El Gobierno de Estados Unidos ha desperdiciado cientos de millones de dólares en programas malogrados en Irak y Afganistán, según indicaron hoy las agencias que llevaron a cabo auditorías de esas intervenciones.

La Inspección General para la Reconstrucción de Irak, en un informe divulgado hoy, señaló que Estados Unidos derrochó unos 206 millones de dólares en la construcción de edificios para un programa, ahora reducido, de instrucción policial en Irak.

En un programa que los auditores calificaron como "inútil", el Departamento de Estado construyó edificios para alojamiento y capacitación en el anexo del Colegio Policial de Bagdad a un precio de 108 millones de dólares y otros 98 millones se gastaron en la construcción del consulado en Basora, para que pudiera usarse también para instrucción.

Pero el Departamento de Estado "decidió clausurar el anexo (en Bagdad) poco después de iniciado el programa de instrucción policial, debido a los costos de protección", y el consulado en Basora no se usó" porque el Ministerio del Interior iraquí canceló la instrucción en ese sitio.
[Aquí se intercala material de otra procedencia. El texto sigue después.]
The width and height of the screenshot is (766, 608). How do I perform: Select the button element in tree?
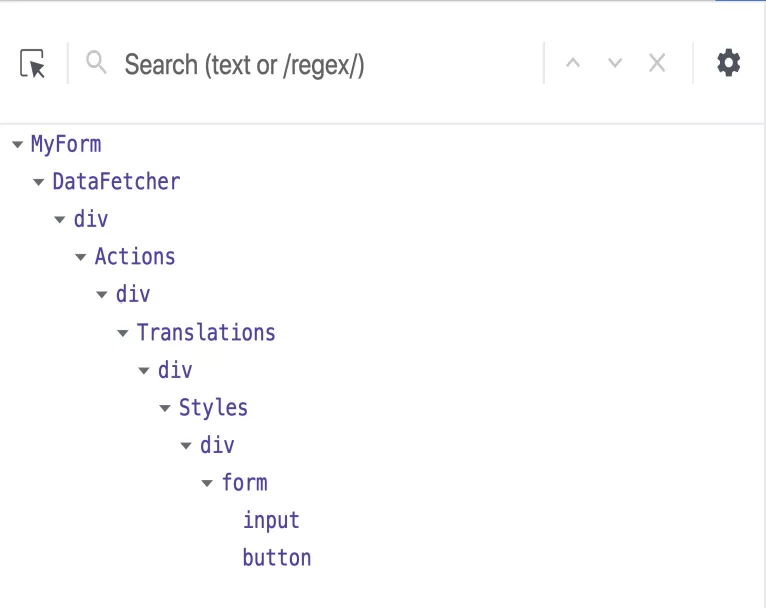pos(277,558)
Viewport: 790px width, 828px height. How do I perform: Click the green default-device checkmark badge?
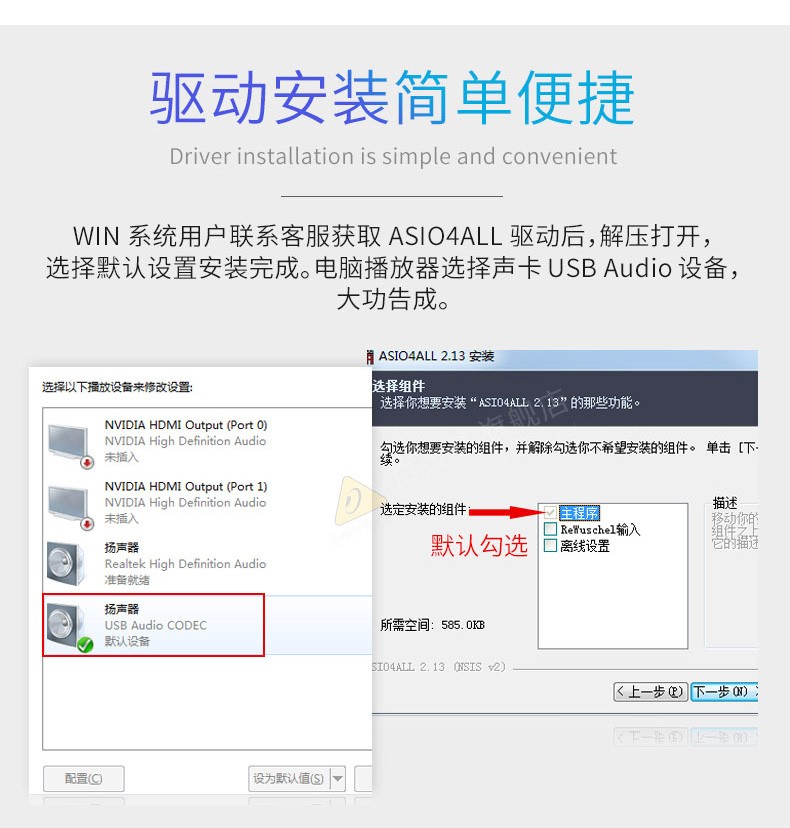[x=85, y=644]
En una entrevista con el grupo Center for Public Integrity, el Inspector General, Stuart Bowen, calculó que desde que invadió Irak en marzo de 2003, Estados Unidos ha gastado unos 51.000 millones de dólares en la reconstrucción, de los cuales entre 6.000 millones y 8.000 millones de dólares se han perdido en derroche, fraude y abusos.

En su informe trimestral al Congreso, la Inspección General indicó que a fines de junio había en Irak 1.235 empleados civiles del Gobierno de EE.UU. y, a comienzos de julio, por lo menos 12.477 empleados de contratistas o concesionarios financiados por Estados Unidos.

La cifra de empleados civiles del gobierno ha bajado un 10 por ciento en relación con el trimestre anterior, y el contingente de contratistas y concesionarios se ha reducido un 26 %.

Por su parte la Inspección General para la Reconstrucción de Afganistán indicó que, dos años después de que el Congreso autorizase 400 millones de dólares para que el Pentágono y el Departamento de Estado financiaran siete proyectos en el país, invadido en 2001, esos trabajos todavía no se iniciaron.

Cinco de esos proyectos, señaló el informe, apuntaban a aumentar el suministro de energía en el sur de Afganistán y debían completarse a mediados de 2012, cuando se encamine a su fin la misión de la Organización del Tratado del Atlántico Norte en ese país.

El Congreso de EE.UU. ha aprobado, a lo largo de más de una década de intervención, casi 90.000 millones de dólares para la reconstrucción de Afganistán.